With the ZN technique:

  1. Primary stain is carbolfuscian (lipid soluable; can penetrate waxy cell wall). It will stain both AF and NAF.
  2. Mordant is the steam heat
  3. Decolorizer is ACID alcohol. This will rinse the color out of the NAF only.
  4. Counterstain is methylene blue. This will be taken up by the NAF cells.

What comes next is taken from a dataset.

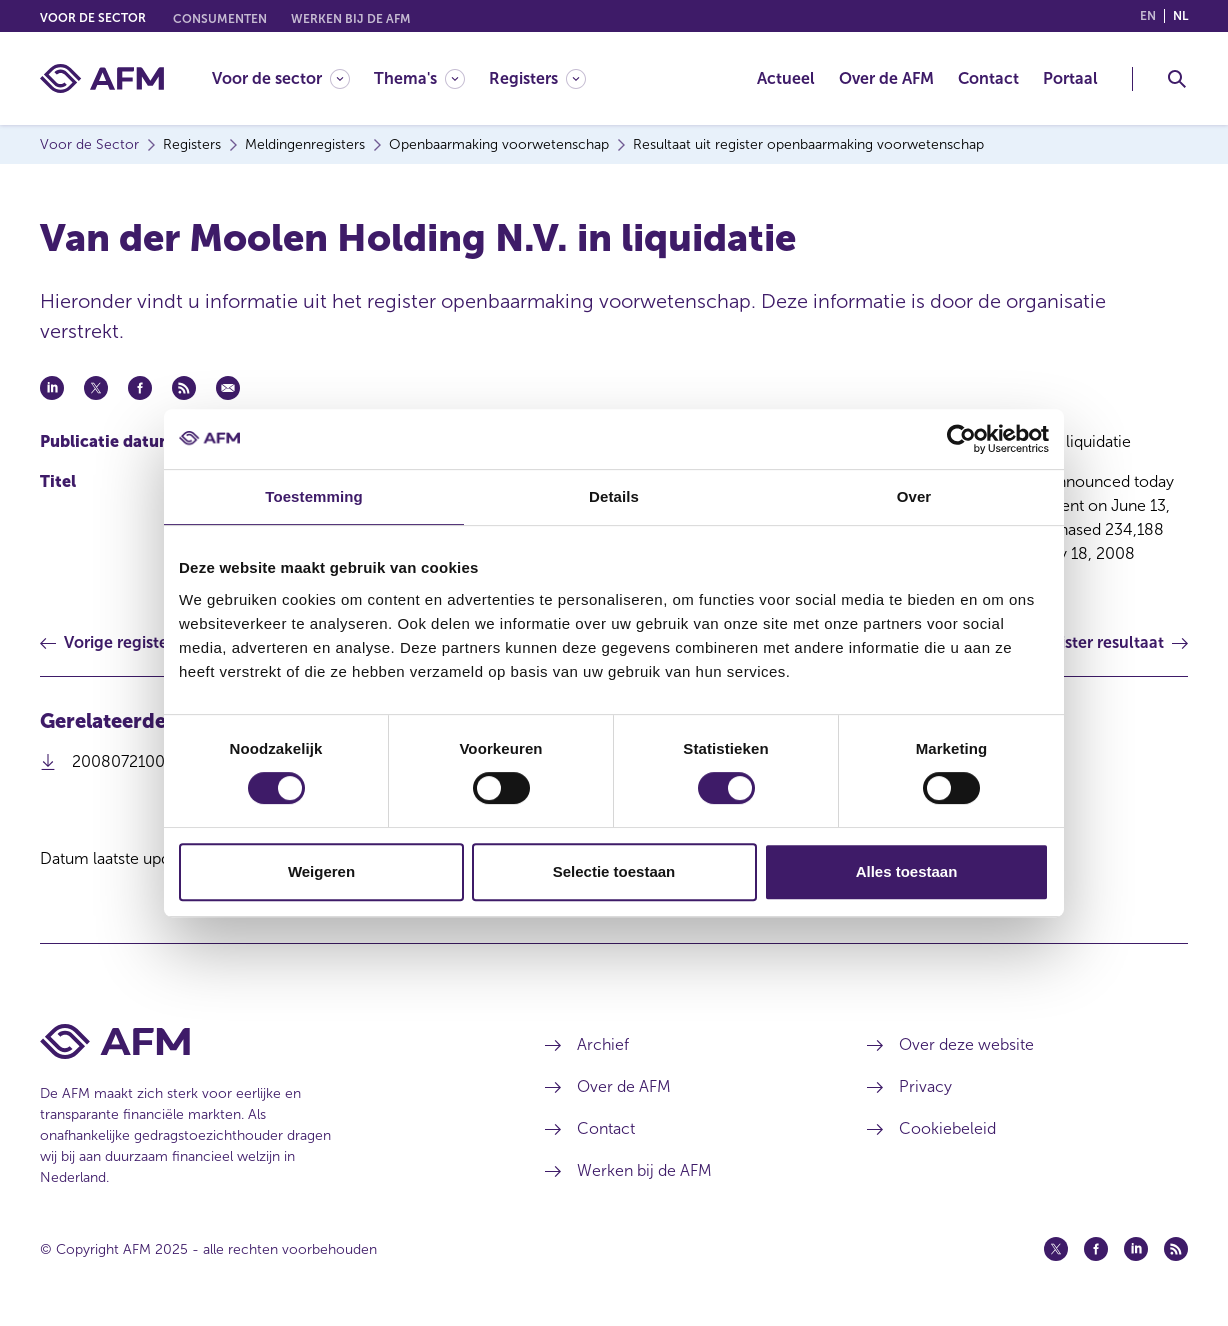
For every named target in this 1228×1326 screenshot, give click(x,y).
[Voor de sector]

Ziel-Neelsen Acid Fast Stain Technique

  1. Get out a hot plate (the kind that has a coil) and set it on high.
  2. Get a metal beaker from your tote box and fill it half way with tap water; place on the hot plate.
  3. Place a wire stain rack on top of the beaker.
  4. Place a wire mesh square on top of the stain rack.
  5. Clean one slide.
  6. Prepare an emulsion:
  7. Place one loopfull of water on the slide.
  8. Remember to grasp the culture tubes by the glass, not the cap!
  9. Add one needle sample of Mycobacterium smegmatus. This organism is very waxy, so you have to tap and mix VERY WELL to break it up completely. Otherwise, it will clump on your slide. Page 92 in your manual shows a slide that is clumpy.
  10. Add one needle sample of Staphylococcus aureus and tap and mix.
  11. Air dry completely to avoid aerosols.
  12. Heat fix.
  13. Cut a SMALL square of bibulous paper that is the size of your smear. Place this square directly on your slide. This keeps the smear from drying out.
  14. When the steam starts showing from the beaker, place the slide on the wire mesh and add ONE DROP of carbolfuscian (the primary stain) to the paper every 30 seconds for five minutes. Too many drops will cause the carbolfuscian to drip into the water beaker and boil. This will release phenol from the stain, which is a dangerous aerosol. After five minutes, turn off hot plate.
  15. When the slide is cool, pick up slide with a clothespin.
  16. Throw out bibulous paper into the regular trash container.
  17. Rinse gently with distilled water.
  18. Decolorize with acid alcohol (in the stain kit). Do NOT use regular alcohol! Apply the acid alcohol with a rock-and-roll agitation for a few seconds until the color rinses clear.
  19. Rinse gently with distilled water to stop the decolorization process.
  20. Take the slide to the sink and counterstain with methylene blue for one minute.
  21. Rinse gently with distilled water.
  22. Blot dry.
  23. Observe under 1000x and oil.
  24. Look for individual cells. You will see AF rods that are purple-pink, and little blue cocci. This mixture is what you would actually see clinically, because a patient will not have a pure culture. Draw pictures on Data Sheet 3.7 and lavel AF rods and NAF cocci.

What does a slide of ZN look like? Check your lab manual.

What does a slide of SF look like? Check your lab manual.